● **TASK PROMPT**: Reproduce everything from the first of the rows below down to the line containing "Describe the element at coordinates (168, 386)", including that line.

Collected data entries
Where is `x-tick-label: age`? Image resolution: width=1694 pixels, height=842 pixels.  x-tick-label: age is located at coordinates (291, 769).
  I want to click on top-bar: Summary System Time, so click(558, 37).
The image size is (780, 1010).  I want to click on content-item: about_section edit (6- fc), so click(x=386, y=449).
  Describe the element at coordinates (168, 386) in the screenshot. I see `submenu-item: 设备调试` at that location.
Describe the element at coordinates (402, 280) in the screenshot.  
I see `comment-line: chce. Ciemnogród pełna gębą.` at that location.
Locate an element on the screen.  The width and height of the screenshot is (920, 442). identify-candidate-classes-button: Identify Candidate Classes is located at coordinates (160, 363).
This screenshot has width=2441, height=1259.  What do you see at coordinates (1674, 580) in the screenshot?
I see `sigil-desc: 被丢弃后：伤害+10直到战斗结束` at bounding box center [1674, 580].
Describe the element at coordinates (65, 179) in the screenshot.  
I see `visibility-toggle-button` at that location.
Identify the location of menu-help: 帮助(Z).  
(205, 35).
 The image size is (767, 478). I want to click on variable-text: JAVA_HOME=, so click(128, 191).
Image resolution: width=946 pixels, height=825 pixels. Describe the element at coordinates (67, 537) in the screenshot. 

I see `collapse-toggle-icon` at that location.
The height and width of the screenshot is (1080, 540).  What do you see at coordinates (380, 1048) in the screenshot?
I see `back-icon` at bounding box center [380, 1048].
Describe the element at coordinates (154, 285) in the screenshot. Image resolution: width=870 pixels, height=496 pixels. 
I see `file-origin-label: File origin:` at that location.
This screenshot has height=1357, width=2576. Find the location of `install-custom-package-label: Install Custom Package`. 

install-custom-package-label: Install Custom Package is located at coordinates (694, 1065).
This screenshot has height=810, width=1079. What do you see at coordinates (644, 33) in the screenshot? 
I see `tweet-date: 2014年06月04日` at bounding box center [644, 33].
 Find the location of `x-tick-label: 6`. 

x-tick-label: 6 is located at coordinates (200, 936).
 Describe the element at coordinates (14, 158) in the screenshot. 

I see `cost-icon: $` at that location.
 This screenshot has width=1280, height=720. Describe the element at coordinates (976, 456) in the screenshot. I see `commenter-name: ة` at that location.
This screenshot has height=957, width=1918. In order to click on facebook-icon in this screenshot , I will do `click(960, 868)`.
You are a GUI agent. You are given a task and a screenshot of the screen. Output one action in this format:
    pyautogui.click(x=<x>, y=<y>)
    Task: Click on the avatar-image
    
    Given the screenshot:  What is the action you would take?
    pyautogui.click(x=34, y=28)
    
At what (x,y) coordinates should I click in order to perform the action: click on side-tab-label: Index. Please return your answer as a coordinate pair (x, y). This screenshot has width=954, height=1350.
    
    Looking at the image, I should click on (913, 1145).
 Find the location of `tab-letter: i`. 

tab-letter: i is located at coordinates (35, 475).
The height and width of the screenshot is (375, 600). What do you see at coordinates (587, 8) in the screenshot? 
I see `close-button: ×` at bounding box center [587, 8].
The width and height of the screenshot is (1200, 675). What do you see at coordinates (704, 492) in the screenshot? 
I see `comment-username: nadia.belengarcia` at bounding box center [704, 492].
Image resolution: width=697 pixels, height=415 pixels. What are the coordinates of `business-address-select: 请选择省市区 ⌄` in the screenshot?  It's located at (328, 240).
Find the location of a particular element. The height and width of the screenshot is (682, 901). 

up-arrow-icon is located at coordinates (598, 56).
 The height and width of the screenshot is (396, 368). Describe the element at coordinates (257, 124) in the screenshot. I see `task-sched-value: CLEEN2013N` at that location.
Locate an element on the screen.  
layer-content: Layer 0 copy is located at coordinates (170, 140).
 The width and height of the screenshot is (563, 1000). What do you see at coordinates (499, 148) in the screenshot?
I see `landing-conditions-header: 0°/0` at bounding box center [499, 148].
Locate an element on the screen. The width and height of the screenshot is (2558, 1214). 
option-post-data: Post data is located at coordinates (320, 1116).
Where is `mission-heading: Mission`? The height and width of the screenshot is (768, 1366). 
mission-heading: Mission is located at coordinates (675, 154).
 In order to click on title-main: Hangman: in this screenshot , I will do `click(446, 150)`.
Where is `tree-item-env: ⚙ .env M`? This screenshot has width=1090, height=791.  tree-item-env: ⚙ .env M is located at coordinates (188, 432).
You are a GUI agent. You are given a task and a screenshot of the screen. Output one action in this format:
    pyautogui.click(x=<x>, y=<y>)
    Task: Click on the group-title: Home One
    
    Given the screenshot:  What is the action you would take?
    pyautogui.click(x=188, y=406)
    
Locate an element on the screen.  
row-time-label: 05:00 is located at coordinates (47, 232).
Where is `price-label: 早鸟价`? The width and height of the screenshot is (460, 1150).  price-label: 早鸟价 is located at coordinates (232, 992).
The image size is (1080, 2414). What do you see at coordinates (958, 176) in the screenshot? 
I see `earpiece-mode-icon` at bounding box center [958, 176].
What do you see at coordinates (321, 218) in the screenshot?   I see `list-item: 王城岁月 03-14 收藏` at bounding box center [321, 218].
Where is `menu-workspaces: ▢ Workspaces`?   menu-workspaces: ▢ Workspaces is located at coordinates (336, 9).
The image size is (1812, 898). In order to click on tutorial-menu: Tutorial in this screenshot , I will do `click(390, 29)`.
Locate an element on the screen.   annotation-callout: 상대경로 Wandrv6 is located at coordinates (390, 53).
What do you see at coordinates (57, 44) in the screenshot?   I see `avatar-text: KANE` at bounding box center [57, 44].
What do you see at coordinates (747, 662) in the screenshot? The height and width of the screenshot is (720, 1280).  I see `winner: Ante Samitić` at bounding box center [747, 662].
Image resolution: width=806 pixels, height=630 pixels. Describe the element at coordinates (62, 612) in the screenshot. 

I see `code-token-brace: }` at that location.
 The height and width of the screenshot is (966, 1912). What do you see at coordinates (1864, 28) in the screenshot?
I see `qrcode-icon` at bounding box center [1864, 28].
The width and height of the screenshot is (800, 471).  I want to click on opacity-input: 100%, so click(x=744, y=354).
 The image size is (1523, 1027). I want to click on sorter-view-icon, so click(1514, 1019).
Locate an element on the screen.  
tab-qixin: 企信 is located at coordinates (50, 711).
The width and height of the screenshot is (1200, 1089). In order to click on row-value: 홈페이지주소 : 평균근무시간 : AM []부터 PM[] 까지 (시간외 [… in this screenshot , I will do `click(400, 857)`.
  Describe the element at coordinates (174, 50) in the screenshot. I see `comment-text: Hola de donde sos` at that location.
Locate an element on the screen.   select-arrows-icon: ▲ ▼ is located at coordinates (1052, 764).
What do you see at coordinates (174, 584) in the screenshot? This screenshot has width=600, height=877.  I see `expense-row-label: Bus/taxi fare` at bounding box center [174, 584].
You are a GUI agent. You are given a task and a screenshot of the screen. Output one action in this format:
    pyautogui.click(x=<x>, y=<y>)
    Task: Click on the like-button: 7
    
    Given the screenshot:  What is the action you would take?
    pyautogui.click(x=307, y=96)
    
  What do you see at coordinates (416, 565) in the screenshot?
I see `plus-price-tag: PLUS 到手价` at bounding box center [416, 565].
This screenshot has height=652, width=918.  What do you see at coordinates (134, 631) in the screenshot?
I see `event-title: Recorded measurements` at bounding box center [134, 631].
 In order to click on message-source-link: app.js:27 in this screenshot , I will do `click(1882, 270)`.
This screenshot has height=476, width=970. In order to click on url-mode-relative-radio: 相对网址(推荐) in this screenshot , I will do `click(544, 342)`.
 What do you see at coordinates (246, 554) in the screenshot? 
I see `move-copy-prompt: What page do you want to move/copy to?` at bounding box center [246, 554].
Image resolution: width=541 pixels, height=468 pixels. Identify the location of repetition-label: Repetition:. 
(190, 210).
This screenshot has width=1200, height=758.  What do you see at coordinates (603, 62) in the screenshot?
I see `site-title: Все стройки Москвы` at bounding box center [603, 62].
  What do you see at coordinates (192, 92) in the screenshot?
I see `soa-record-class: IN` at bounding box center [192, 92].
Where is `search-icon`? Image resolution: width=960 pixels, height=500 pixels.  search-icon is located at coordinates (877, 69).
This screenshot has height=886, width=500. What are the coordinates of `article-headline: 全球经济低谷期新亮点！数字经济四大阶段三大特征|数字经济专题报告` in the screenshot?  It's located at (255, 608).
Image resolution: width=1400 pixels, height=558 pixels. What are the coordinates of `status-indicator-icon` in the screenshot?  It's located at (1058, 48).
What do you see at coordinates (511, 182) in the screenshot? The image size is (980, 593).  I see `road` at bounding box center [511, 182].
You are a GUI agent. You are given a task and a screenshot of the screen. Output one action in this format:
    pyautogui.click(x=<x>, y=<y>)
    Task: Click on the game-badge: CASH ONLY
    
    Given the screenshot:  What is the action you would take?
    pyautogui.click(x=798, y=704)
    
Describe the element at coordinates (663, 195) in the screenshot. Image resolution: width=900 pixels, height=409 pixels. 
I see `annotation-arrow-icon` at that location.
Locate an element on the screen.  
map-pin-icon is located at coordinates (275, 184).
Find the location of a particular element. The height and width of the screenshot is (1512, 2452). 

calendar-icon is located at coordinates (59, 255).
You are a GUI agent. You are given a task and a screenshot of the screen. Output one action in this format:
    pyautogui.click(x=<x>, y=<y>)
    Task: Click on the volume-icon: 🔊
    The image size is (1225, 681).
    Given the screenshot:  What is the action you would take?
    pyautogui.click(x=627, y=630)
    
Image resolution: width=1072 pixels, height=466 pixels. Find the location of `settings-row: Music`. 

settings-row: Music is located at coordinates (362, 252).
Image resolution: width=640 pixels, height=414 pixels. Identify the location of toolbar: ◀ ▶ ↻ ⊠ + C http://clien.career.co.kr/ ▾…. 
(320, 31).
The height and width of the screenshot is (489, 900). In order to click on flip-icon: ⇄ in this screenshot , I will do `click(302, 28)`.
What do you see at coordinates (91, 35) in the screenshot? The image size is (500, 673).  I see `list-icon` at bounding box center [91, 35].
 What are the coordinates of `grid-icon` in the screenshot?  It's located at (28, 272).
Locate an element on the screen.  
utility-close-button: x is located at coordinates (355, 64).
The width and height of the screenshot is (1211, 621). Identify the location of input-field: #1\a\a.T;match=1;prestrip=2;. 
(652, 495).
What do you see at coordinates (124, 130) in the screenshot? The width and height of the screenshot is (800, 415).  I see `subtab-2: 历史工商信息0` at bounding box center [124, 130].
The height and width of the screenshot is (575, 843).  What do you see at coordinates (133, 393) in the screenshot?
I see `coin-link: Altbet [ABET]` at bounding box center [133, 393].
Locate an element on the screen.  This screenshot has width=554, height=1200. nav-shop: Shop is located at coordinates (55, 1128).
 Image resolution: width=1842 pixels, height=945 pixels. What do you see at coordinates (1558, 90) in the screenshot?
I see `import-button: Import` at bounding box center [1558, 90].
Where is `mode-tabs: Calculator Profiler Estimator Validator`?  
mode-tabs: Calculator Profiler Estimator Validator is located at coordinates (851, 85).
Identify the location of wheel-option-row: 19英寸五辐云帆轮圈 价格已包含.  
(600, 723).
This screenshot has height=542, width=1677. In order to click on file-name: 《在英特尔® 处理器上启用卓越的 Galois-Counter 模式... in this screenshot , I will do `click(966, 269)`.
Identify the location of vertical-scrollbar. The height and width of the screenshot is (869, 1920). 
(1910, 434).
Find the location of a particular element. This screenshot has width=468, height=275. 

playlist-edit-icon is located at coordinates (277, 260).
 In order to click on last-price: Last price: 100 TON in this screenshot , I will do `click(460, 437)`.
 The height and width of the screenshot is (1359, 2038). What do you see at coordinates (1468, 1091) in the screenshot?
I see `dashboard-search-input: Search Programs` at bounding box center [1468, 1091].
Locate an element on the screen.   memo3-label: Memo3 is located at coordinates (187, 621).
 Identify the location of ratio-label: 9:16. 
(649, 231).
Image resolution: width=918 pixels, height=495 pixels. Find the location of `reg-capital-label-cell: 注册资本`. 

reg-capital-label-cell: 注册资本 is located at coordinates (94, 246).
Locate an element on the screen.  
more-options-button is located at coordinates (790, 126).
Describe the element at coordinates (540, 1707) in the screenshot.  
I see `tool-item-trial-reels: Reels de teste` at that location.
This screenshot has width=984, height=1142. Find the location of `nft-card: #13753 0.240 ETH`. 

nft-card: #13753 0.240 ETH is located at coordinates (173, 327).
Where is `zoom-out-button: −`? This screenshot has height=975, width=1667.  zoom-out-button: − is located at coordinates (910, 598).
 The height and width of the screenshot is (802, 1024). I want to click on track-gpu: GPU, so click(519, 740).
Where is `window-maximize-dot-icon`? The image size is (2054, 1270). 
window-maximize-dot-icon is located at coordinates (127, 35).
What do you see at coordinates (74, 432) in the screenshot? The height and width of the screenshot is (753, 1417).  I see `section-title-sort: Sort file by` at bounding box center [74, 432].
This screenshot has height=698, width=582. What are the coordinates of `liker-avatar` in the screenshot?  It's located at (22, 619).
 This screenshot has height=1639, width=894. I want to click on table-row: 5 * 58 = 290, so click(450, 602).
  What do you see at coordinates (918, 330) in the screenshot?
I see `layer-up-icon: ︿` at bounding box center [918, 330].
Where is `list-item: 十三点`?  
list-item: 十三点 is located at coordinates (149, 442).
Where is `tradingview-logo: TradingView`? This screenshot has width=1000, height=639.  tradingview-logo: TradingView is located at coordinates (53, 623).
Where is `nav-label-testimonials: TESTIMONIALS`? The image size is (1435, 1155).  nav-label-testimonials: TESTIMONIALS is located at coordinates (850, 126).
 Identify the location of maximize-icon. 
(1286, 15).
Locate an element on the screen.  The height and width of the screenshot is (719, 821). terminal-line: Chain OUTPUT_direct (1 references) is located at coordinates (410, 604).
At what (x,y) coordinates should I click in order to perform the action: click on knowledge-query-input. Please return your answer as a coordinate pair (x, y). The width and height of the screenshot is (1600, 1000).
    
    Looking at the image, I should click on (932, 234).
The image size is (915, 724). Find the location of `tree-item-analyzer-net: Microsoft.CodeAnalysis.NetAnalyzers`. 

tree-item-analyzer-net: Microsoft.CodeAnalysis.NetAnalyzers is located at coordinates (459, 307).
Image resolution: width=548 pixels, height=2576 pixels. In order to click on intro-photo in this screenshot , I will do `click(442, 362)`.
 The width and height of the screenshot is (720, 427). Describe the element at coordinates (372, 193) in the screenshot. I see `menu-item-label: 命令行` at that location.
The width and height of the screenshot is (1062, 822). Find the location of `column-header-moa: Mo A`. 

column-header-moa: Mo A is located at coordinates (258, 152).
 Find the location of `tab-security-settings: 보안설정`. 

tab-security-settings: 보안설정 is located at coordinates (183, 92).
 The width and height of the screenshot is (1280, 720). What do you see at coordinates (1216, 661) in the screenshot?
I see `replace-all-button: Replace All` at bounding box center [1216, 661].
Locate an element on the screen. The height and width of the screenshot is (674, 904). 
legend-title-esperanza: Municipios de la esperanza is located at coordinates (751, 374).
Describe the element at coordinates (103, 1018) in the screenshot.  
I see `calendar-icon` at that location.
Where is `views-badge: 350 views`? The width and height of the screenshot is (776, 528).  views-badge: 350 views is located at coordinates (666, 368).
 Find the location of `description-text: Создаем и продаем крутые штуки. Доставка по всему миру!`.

● **ANSWER AREA**:
Where is `x-tick-label: age`? Image resolution: width=1694 pixels, height=842 pixels.  x-tick-label: age is located at coordinates (291, 769).
  I want to click on top-bar: Summary System Time, so click(558, 37).
The image size is (780, 1010).  I want to click on content-item: about_section edit (6- fc), so click(x=386, y=449).
  Describe the element at coordinates (168, 386) in the screenshot. I see `submenu-item: 设备调试` at that location.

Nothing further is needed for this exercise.